Tiene el rostro ovalado con rasgos finos y perfilados. Es alto, de ojos marrones y el cuerpo enjuto. Sus dedos son lánguidos y su pantalón lo aprieta al máximo --más arriba del ombligo--, eso le deja lucir una joroba que trata de disimular entrecruzando sus brazos.
El señor Clarens tiene el habla parsimonia y entre el remolino del español e inglés, nos contaba a un grupo de reporteros que él como comerciante de origen extranjero, y con rasgos europeos, nunca había sentido que el color de su piel, de sus ojos o el tipo de cabello, fuera un punto de disconformidad entre la sociedad haitiana. “La guerra de los colores y los racismos aquí no lo vemos”, dice.
Los primeros negros llegaron a este país en el siglo XVI importados por España y Francia en el auge de su expansión territorial. Haití durante la colonia fue la joya de Francia y de ésta salían grandes cargamentos de azúcar y otros bienes rumbo al Viejo Continente. Pero la emancipación haitiana y la robusta convicción de querer ser libres hicieron que en 1804 se declaran en libertad convirtiéndose en una República.
Eduardo Galeano, el célebre escritor uruguayo, buscaba explicar en un escrito titulado “Los pecados de Haití”, que la historia del acoso contra ese país, que en nuestros días tiene dimensiones de tragedia, es también una historia del racismo en la civilización occidental. Recuerda la invasión de Estados Unidos desde 1915 hasta 1934 justificando que la raza negra es incapaz de gobernarse a sí misma producto de las teorías raciales que exacerbaron durante siglos el resentimiento en el mundo.
En Haití, bien no gobiernan los blancos, pero el poder, comprendido en todo su esplendor, tampoco es de lo negros. La clase intelectual y también política está consciente de que los mulatos –muchos de ellos descendientes de extranjeros-- como sirios o libaneses por ejemplo, controlan el poder económico y gubernamental que ayuda a darle apellido a los gobiernos en este país.

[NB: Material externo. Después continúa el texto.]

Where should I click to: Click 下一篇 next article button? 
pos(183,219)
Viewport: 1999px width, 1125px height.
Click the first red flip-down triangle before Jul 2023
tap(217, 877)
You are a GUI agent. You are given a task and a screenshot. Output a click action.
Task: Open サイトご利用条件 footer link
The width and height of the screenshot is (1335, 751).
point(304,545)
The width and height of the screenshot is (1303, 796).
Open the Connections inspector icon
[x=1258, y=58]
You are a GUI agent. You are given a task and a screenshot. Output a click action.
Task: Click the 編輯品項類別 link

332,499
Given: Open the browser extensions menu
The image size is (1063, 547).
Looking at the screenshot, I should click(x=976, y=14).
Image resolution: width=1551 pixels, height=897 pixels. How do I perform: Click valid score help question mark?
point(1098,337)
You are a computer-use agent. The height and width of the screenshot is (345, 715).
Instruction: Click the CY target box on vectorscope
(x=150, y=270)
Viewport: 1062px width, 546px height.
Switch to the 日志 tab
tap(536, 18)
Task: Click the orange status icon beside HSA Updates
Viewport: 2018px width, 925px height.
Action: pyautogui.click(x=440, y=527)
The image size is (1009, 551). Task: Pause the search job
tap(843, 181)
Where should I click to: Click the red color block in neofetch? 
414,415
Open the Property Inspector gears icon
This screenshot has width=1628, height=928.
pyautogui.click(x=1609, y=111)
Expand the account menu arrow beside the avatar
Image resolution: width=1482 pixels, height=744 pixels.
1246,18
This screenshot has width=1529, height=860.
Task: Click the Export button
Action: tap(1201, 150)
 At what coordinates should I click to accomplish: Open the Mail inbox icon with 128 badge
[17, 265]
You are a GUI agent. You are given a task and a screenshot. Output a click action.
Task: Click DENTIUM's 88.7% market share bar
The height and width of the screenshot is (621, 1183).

La llamada “burguesía de mulatos” es hoy una realidad que incordia a muchos haitianos que se sienten desesperado por la lentitud de la reconstrucción del país y el vacío institucional tras el sismo. Ellos controlan los bancos, las aseguradoras, los centros comerciales, los puertos, los hoteles, terminales de transporte; en sí, un sinnúmero de bienes que hacen andar a la isla.
La esclavitud, el colonialismo, los saqueos, las invasiones europeas y estadounidenses, no dejan de ser a los ojos de muchos negros la fuente de sus males. El mestizaje producto de esa herencia en Latinoamérica es poco palpable en las calles de Haití, donde en 1950 sólo 2.000 de los 3.500.000 habitantes de la isla eran blancos y el resto eran descendientes de esclavos.
Las Naciones Unidas elevan a Haití al puesto ciento cincuenta de un máximo de ciento sesenta y siete naciones, como uno de los lugares más pobre del planeta. Excesiva corrupción, una élite dictatorial que por 30 años saqueó el país, entre miles de cosas más, dan sentido a esa estadística de la miseria que logra explicar en muchos casos porque negros y blancos tienen que trabajar juntos para salir de la oscuridad.
Que ese cruce de sangres y pieles no perturbe ni traume a los haitianos son una señal de progreso y dignificación que, sin embargo, pueden verse alteradas con el transcurrir del tiempo en medio de la excesiva desigualdad y pobreza que impera en la isla. Hay una relativa paz, es cierto, pero una de las principales lecciones de la historia haitiana es que los repetidos agravios sociales e injusticias terminan tarde o temprano alterando esa tranquila sin que se sepa cuándo las aguas vuelven a su cauce.